We show that if an essentially arbitrary sequence supported on an interval containing $x$ integers, is convolved with a tiny Siegel-Walfisz-type sequence supported on an interval containing $\exp((\log x)^{\varepsilon})$ integers then the resulting multiplicative convolution has (in a weak sense) level of distribution $x^{1/2 + 1/66 - \varepsilon}$ as $x$ goes to infinity.

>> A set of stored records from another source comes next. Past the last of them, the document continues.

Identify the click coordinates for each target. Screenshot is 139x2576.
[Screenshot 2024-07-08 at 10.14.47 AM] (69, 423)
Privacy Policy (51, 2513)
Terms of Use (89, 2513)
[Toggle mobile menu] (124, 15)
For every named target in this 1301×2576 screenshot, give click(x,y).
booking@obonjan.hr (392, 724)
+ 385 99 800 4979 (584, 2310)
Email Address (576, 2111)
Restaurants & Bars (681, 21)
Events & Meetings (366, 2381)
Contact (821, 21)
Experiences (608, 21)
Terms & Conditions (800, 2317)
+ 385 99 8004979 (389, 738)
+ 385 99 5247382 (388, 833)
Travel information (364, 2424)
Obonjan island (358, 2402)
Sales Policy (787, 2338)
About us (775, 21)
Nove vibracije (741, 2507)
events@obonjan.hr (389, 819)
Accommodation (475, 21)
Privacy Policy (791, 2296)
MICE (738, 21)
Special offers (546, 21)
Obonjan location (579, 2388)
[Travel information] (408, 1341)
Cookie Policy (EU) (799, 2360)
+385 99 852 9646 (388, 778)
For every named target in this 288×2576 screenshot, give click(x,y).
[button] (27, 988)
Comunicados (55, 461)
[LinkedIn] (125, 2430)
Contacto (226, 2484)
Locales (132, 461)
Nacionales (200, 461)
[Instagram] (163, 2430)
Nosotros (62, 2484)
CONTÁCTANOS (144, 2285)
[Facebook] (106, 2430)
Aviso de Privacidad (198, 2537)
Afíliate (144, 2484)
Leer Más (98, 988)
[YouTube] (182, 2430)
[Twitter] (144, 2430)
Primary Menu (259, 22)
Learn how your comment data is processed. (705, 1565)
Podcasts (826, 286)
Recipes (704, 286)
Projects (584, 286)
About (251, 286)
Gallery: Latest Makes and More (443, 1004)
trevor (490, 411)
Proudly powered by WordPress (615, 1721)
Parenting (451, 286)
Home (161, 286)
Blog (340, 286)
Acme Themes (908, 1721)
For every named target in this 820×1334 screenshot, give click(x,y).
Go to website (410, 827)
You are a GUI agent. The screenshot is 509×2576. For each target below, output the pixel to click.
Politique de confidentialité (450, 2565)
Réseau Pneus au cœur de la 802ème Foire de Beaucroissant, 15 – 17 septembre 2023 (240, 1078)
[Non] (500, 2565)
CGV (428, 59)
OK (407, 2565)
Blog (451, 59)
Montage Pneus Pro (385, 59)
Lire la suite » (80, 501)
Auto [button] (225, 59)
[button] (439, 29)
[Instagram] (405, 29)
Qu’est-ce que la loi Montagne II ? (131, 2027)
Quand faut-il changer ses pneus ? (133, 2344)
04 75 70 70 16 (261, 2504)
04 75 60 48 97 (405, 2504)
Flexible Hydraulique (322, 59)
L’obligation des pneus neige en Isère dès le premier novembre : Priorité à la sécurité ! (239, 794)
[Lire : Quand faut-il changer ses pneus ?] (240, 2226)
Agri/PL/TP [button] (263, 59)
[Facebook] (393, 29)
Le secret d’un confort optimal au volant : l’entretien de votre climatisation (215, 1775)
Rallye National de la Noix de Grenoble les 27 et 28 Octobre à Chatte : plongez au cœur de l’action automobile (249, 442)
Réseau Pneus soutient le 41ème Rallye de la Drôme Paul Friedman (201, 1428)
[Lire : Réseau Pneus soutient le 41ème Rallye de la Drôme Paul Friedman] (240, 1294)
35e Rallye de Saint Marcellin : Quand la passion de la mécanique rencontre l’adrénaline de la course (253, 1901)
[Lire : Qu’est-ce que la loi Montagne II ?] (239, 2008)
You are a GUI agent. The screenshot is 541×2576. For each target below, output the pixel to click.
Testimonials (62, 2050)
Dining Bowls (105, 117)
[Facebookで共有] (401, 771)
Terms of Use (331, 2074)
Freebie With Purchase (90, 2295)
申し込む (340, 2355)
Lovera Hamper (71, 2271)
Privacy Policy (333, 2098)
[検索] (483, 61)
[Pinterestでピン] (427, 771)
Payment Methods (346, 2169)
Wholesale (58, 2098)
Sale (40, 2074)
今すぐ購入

This dispersion estimate has a number of consequences for: the distribution of the $k$th divisor function to moduli $x^{1/2 + 1/66 - \varepsilon}$ for any integer $k \geq 1$, the distribution of products of exactly two primes in arithmetic progressions to large moduli, the distribution of sieve weights of level $x^{1/2 + 1/66 - \varepsilon}$ to moduli as large as $x^{1 - \varepsilon}$ and for the Brun-Titchmarsh theorem for almost all moduli $q$ of size $x^{1 - \varepsilon}$, lowering the long-standing constant $4$ in that range. Our result improves and is inspired by earlier work of Green (and subsequent work of Granville-Shao) which is concerned with the distribution of $1$-bounded multiplicative functions in arithmetic progressions to large moduli. As in these previous works the main technical ingredient are the recent estimates of Bettin-Chandee for trilinear forms in Kloosterman fractions and the estimates of Duke-Friedlander-Iwaniec for bilinear forms in Kloosterman fractions.